50年間、トップとして君臨するも政治に興味がなかった道楽将軍

蔦屋重三郎を苦しめた寛政の改革以降、長きにわたり幕府の頂点だった徳川家斉、その失政以後、幕府は衰退へ向かっていく。本連載は今月号で最終回を迎えるが、 最後に道楽者として知られる徳川家斉が犯した、真の過ちを共に紐解いていこう。

P78抜粋

 

ポイント(要点)

1. 徳川家斉の「最悪のリーダーシップ」

  • 目的達成機能の欠如
     国政に無関心。

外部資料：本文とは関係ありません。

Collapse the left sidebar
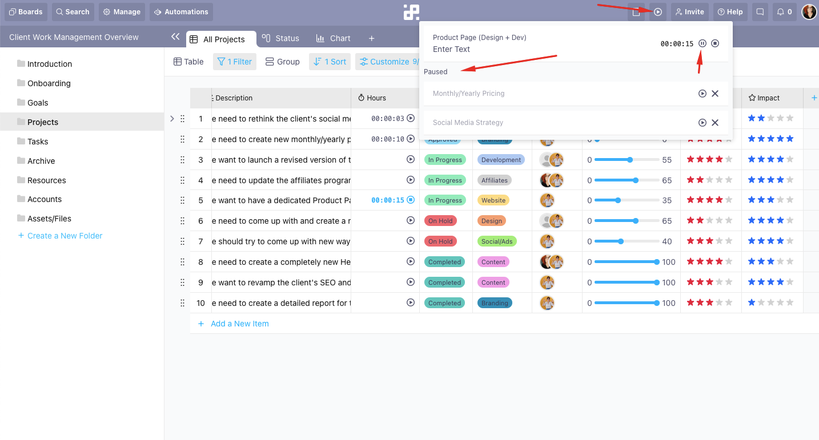tap(175, 36)
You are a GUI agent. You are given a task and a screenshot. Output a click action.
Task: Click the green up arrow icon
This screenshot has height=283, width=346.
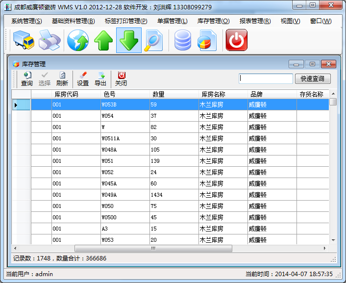click(103, 40)
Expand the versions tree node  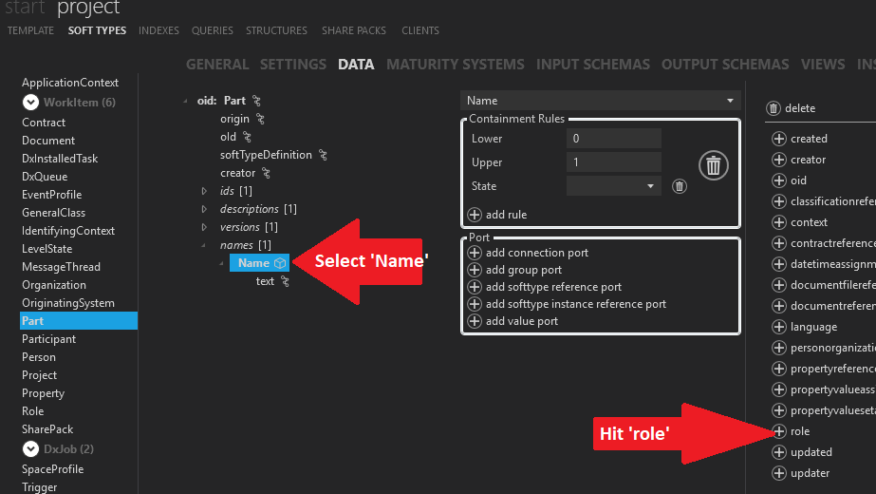point(204,227)
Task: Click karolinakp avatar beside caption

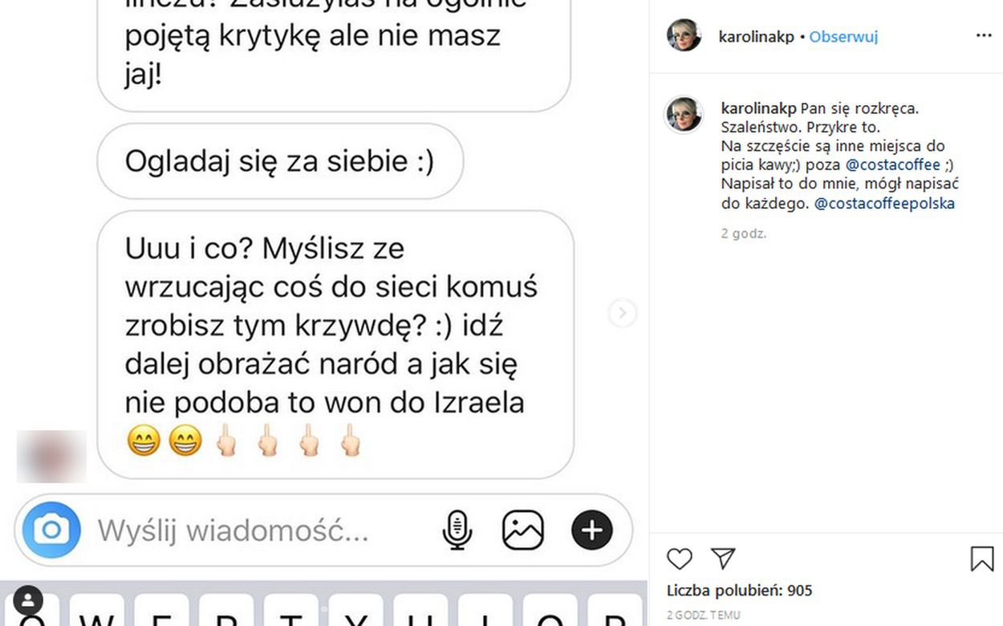Action: [x=684, y=115]
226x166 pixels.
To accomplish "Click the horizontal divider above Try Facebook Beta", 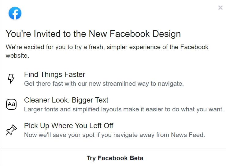I will point(113,149).
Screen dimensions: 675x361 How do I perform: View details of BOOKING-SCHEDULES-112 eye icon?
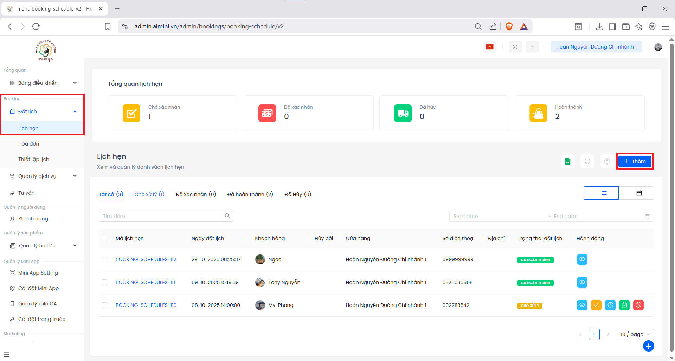click(582, 259)
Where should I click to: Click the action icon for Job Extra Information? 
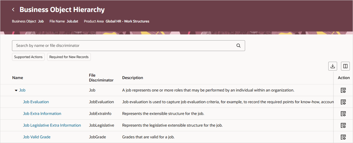[x=343, y=114]
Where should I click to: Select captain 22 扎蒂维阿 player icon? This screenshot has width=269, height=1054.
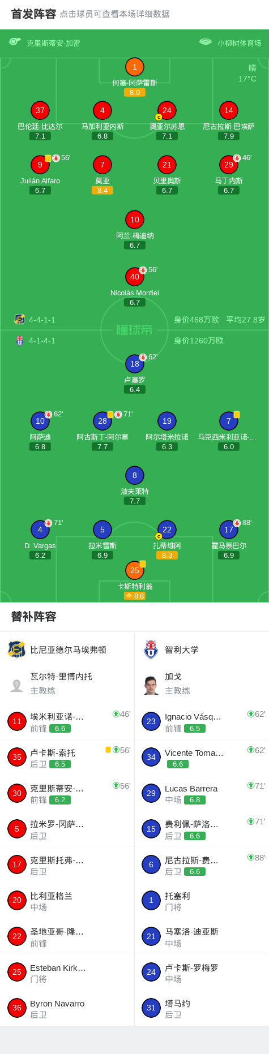tap(166, 530)
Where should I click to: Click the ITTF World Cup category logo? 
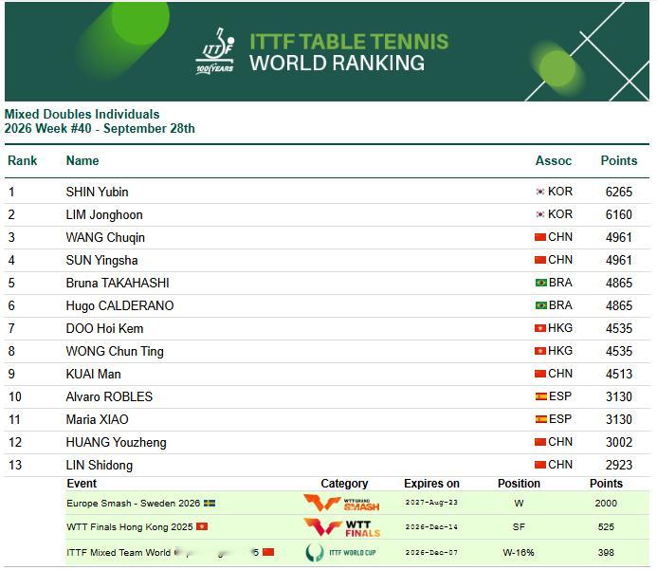[x=340, y=552]
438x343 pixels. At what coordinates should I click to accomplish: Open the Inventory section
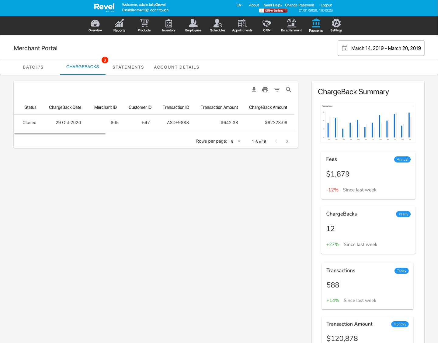169,26
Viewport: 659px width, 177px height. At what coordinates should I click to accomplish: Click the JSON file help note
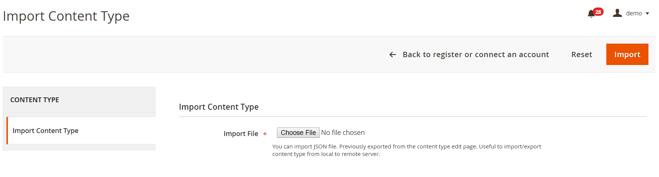tap(406, 150)
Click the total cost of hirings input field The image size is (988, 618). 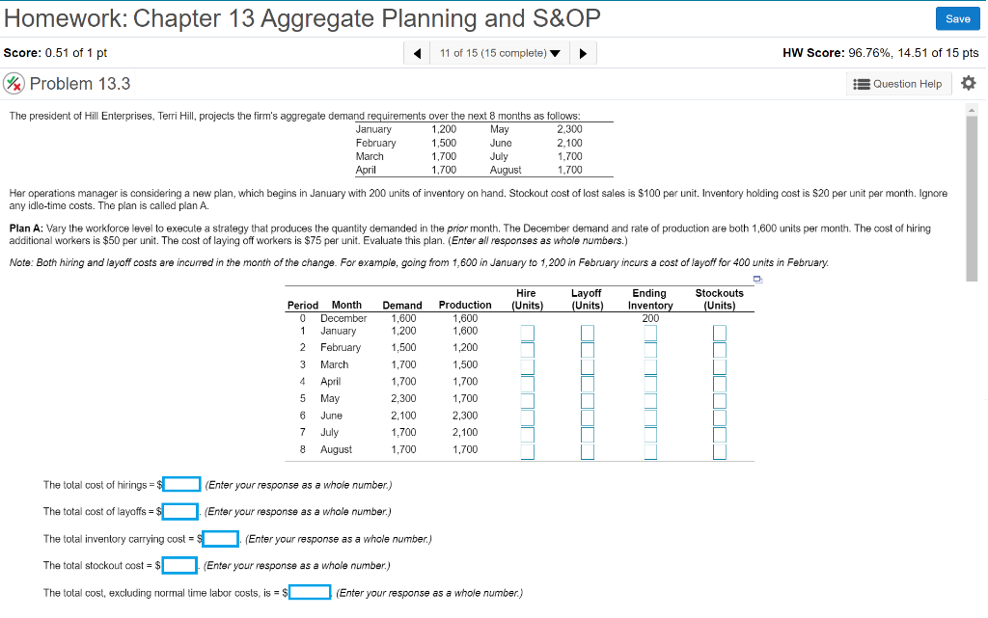point(180,484)
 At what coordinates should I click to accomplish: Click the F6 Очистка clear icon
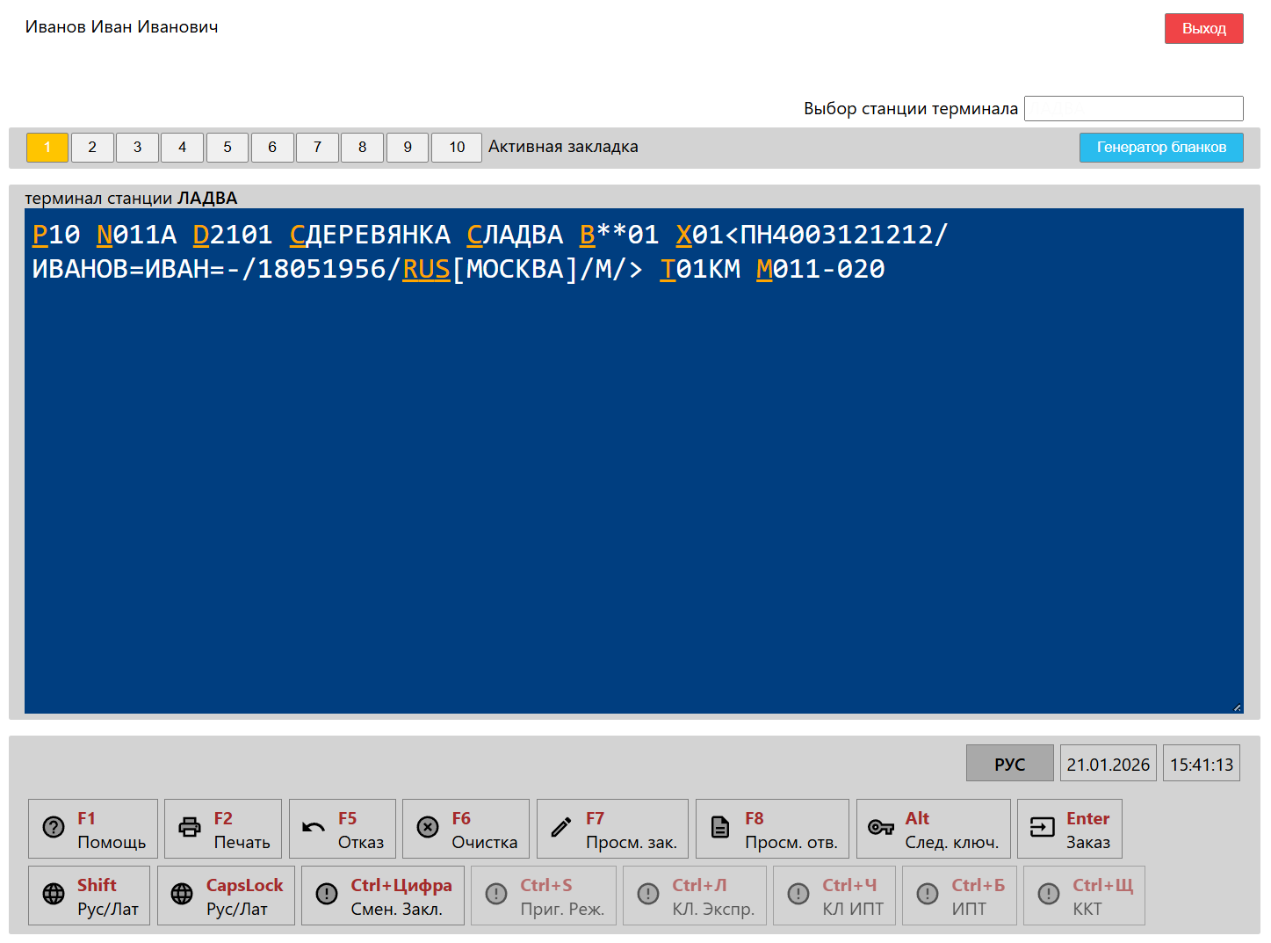pyautogui.click(x=428, y=828)

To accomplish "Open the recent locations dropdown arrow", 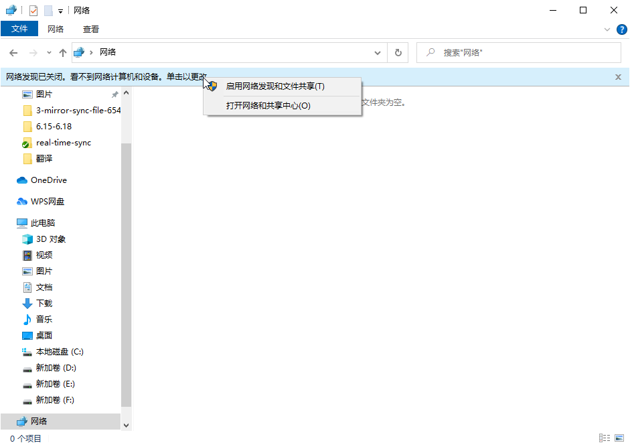I will (49, 52).
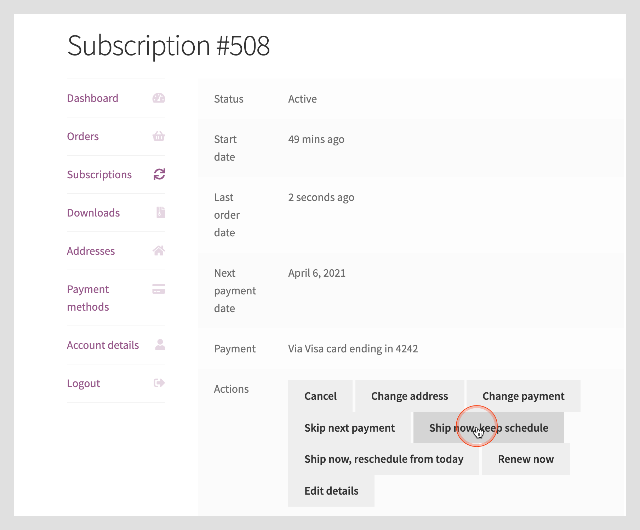Open Edit details for the subscription

(x=331, y=491)
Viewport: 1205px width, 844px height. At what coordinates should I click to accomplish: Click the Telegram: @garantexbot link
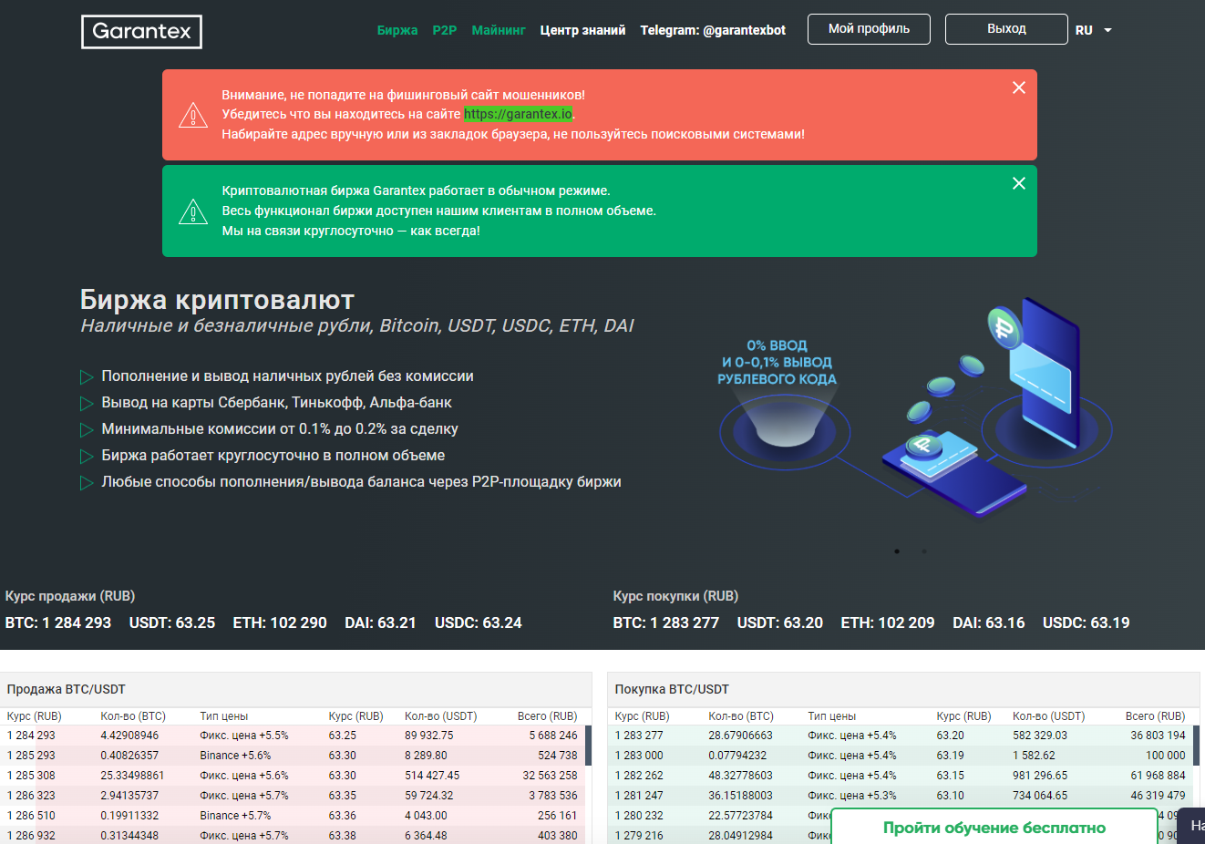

危機(飢饉・反乱)すら知らなかった。

  • 集団維持機能の欠如
     忠臣を遠ざけ、佞臣(ゴマすり・利得優先)だけを重用。

  • 結果として
     統治の空白が生まれ、幕府の衰退を決定づけた。

2. リーダーが最低限すべきこと

  • 有能な人材の登用

  • 「任せる」と「任せてはいけない」の線引き

  • 組織の情報がリーダーに届く仕組み

  • 標語(旗印)と目的の共有

3. 過去の組織崩壊は、すべて“トップの無関心”から始まる

  • 家斉は50年間トップにいながら、政治放棄。

  • その間に佞臣が増殖し、賄賂・利益独占の構造が固定化。

  • 外圧(ロシア問題など)にも適切に対応できなかった。

  • 優秀だった人材の遺産が尽きた瞬間から崩壊した。


結論(本質)

トップが「関心を向けない領域」から組織は壊れる。

目的を示さず、旗印を掲げず、
情報も集めず、
忠臣の声も拾わず、
人選を誤ると、
どんな強大な組織も静かに崩れていく。

家斉の失敗は一言でいえば、

“リーダー不在の空白を、質の低い人材が埋めてしまった”

という、どの組織にも起こり得る構造的問題である。


自社への活用

 


① “空白”をつくらないための「見える化」

  • どのプロジェクトが進行中か

  • 誰が何を担当するか

  • どこが止まっているのか
    → 空白があると、低品質な判断が入り込みやすい。


② 任せてよい人と、任せてはいけない領域を分ける

徳川家斉の失敗は、「任せる相手の選別」をしていなかったこと。

 

③ 目的(旗印)を常にメンバーと共有する

蔦屋重三郎や田沼意次のように、
「高い志」があると組織は機能する。

 

これを職人・パートナー・外注・家族と共有すると、
組織は「家斉型」ではなく
“蔦重型(志で動く組織)”に進化する。